[Required work]:
1. In the forum thread about clinical testing status, what did the first poster compare the problem to?
2. From the forum thread, write out the part that opens with the words containing "I have a problem" and closes with "used as a verb.".
3. Using the forum thread, mark each statement yes or no and quote the words of the thread that decide it: (a) The first poster says the clinical testing status is hard to detect with a token based rule. (b) The reply is confident that NER is the best approach. (c) The recalled case aimed to detect symptoms and whether the patient had them.

[Excerpt provided]:
==========
I have a problem where I'm trying to train for a clinical testing status that's very easily detected with a token based rule. The only problem is often a sentence will be referring to the status rather than an actual result. In this case the writer is saying they will test or are awaiting a test result. The semantic structure of these is very different to each other. My question would be if this is a good use of NER? I see the problem as similar to detecting Google the organization and google used as a verb.
Do you have an example of a text and the entities you're currently detecting with rules and want to disambiguate?
I'm not sure NER would be the best way to approach this problem. I remember a similar(ish?) case where the goal was to detect symptoms and whether the patient had them or not. So the entity might be "abdominal pain", but the text could talk about the patient reporting it or not reporting it. The problem here is that the concept of "abdominal pain" is the same in both cases – it's just that the semantic relationships are different. Or, to use the Google example: it's more like the company "Google" being used in different contexts and trying to extract only one of them.
==========
[Dataset entries]:
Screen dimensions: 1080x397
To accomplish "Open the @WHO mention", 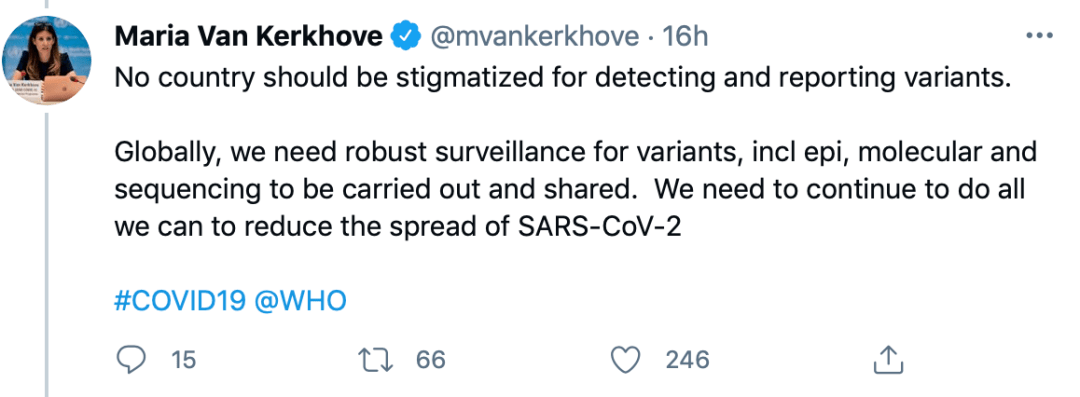I will coord(300,301).
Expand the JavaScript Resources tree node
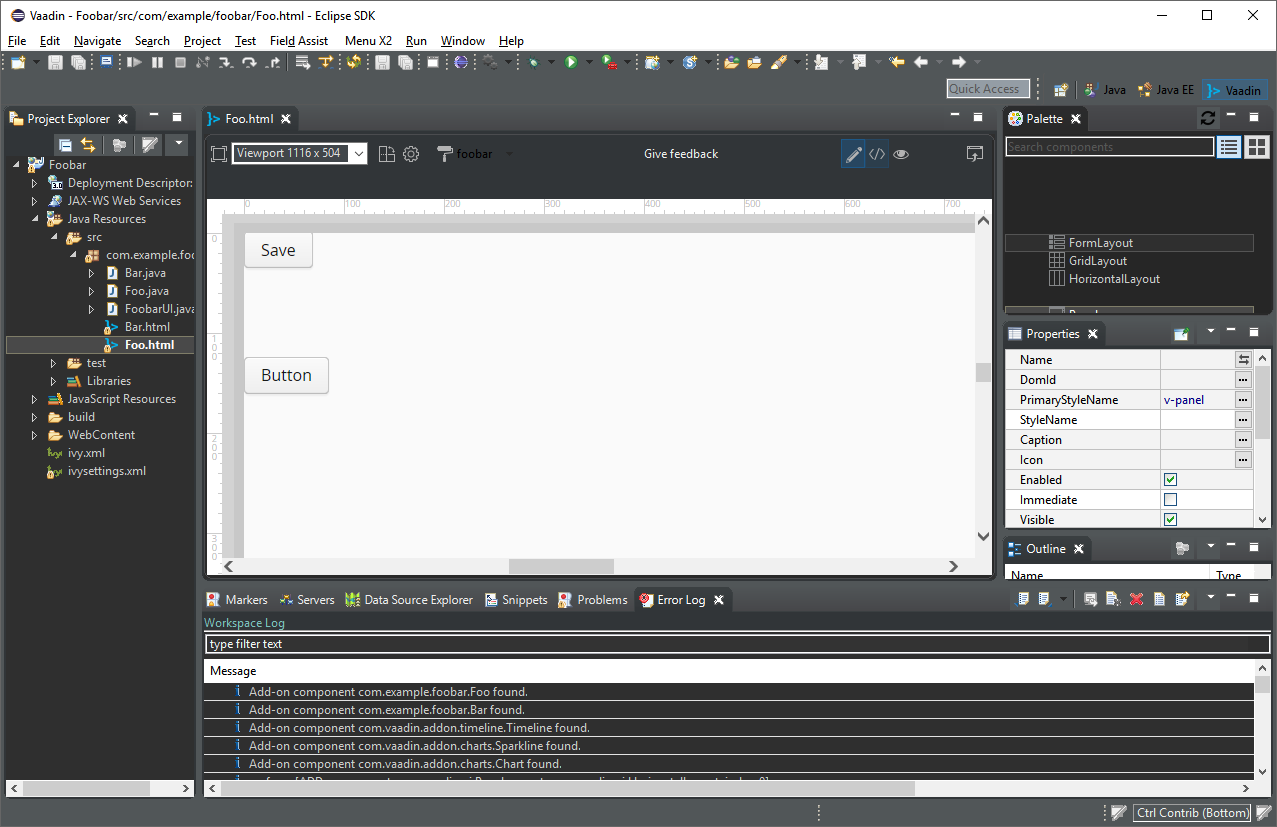Screen dimensions: 1277x827 coord(34,399)
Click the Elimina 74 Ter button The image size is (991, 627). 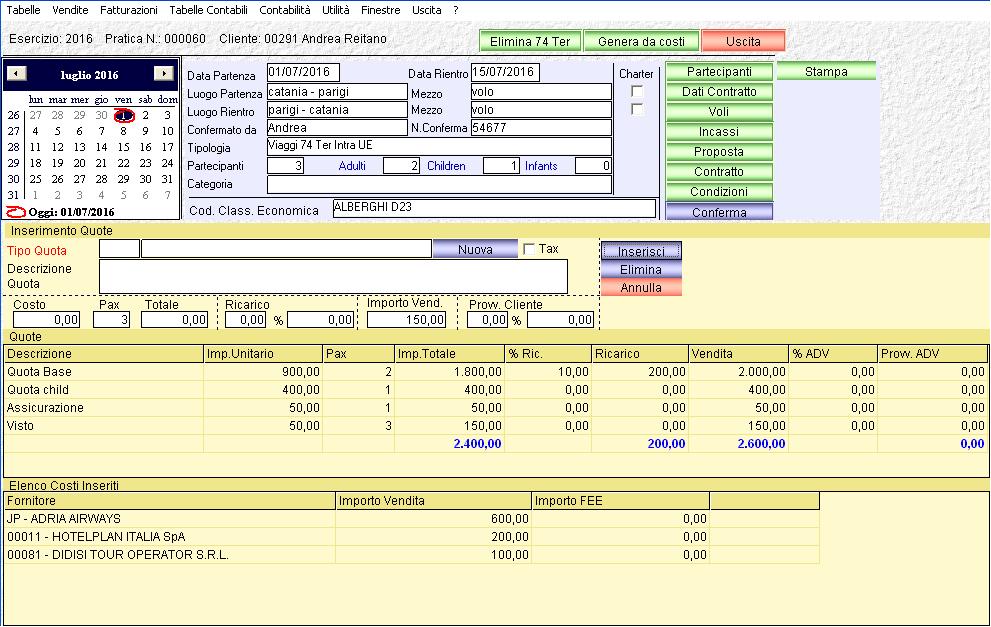tap(530, 42)
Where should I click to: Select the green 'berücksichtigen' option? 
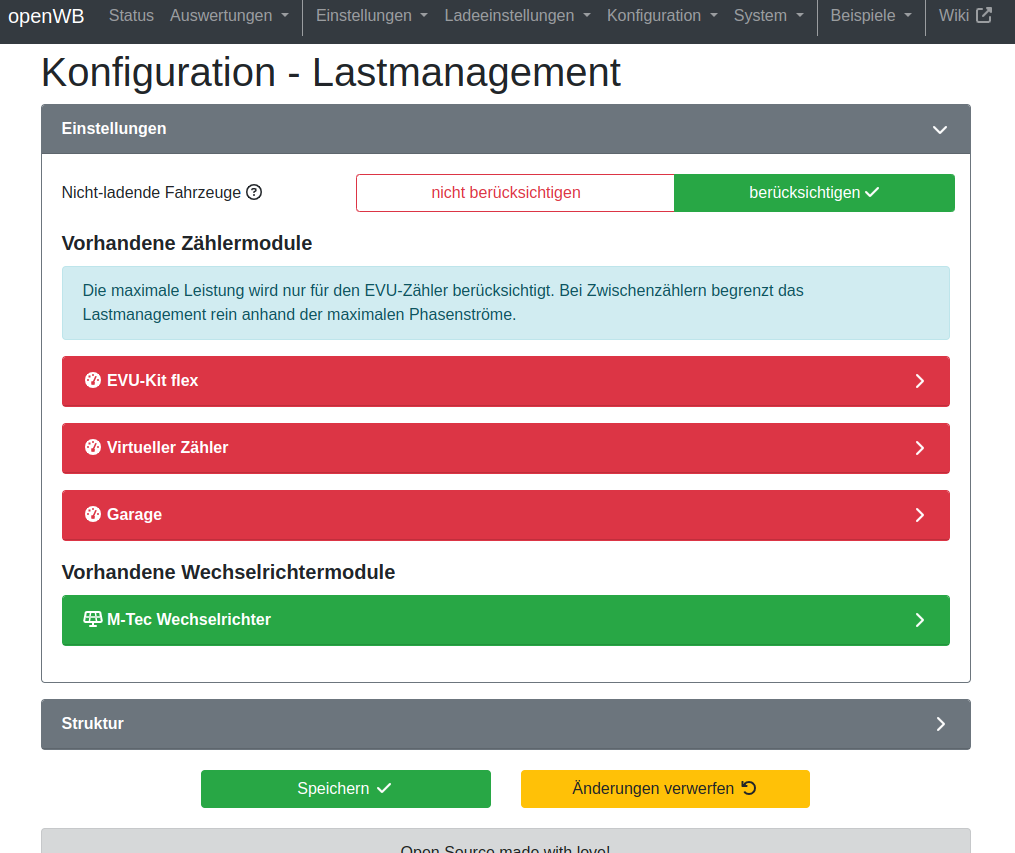click(814, 193)
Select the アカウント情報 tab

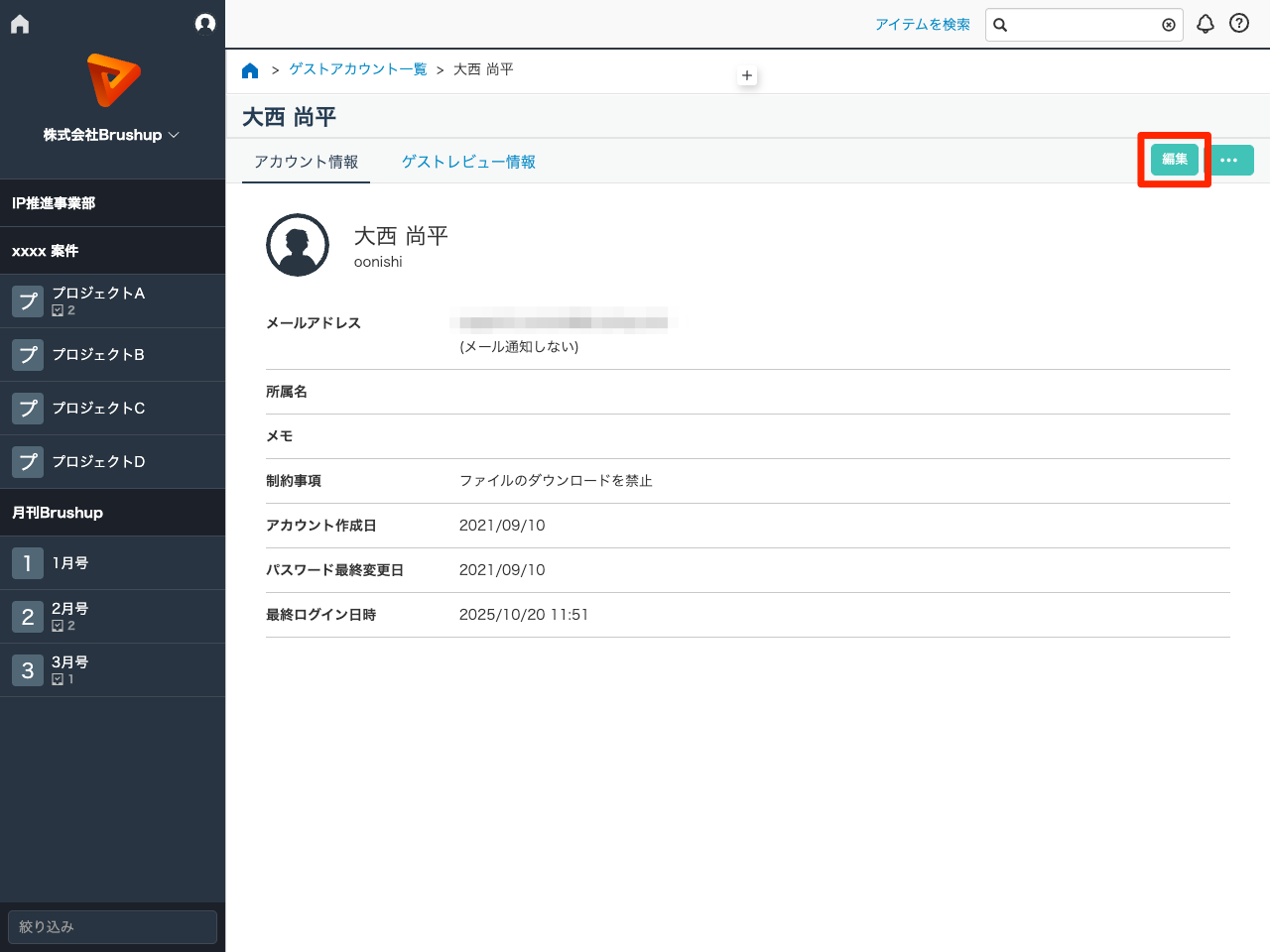click(306, 161)
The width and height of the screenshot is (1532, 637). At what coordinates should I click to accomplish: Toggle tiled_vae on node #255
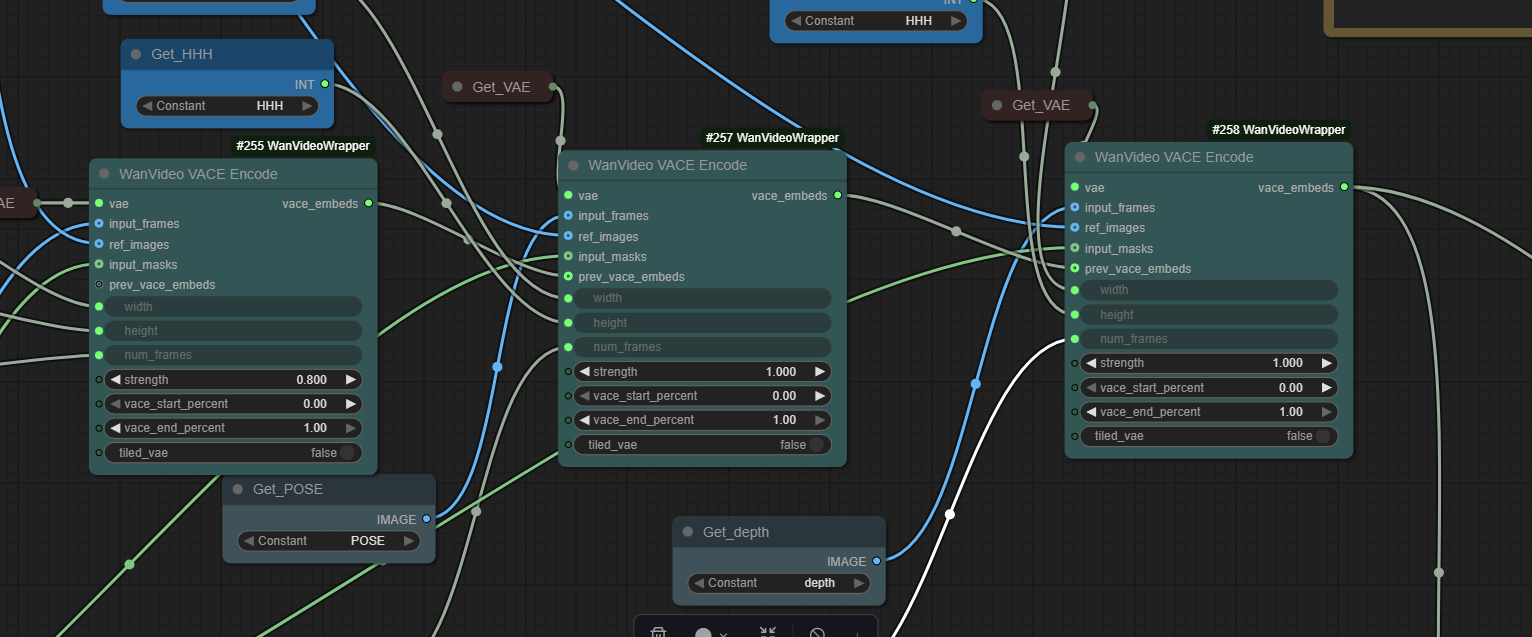tap(346, 453)
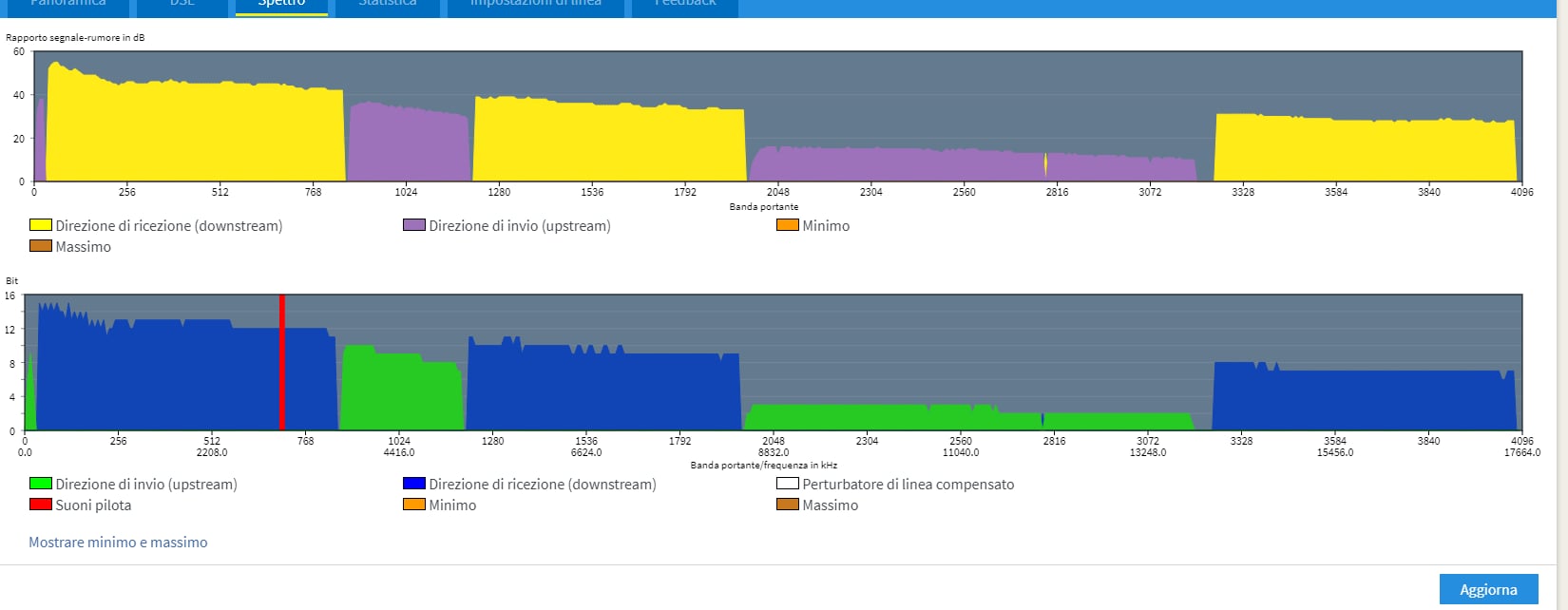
==========
[Responses to the exercise]:
1. Detecting Google the organization versus google used as a verb.

2.
I have a problem where I'm trying to train for a clinical testing status that's very easily detected with a token based rule. The only problem is often a sentence will be referring to the status rather than an actual result. In this case the writer is saying they will test or are awaiting a test result. The semantic structure of these is very different to each other. My question would be if this is a good use of NER? I see the problem as similar to detecting Google the organization and google used as a verb.

3.
(a) No: "very easily detected with a token based rule"
(b) No: "I'm not sure NER would be the best way to approach this problem"
(c) Yes: "the goal was to detect symptoms and whether the patient had them or not"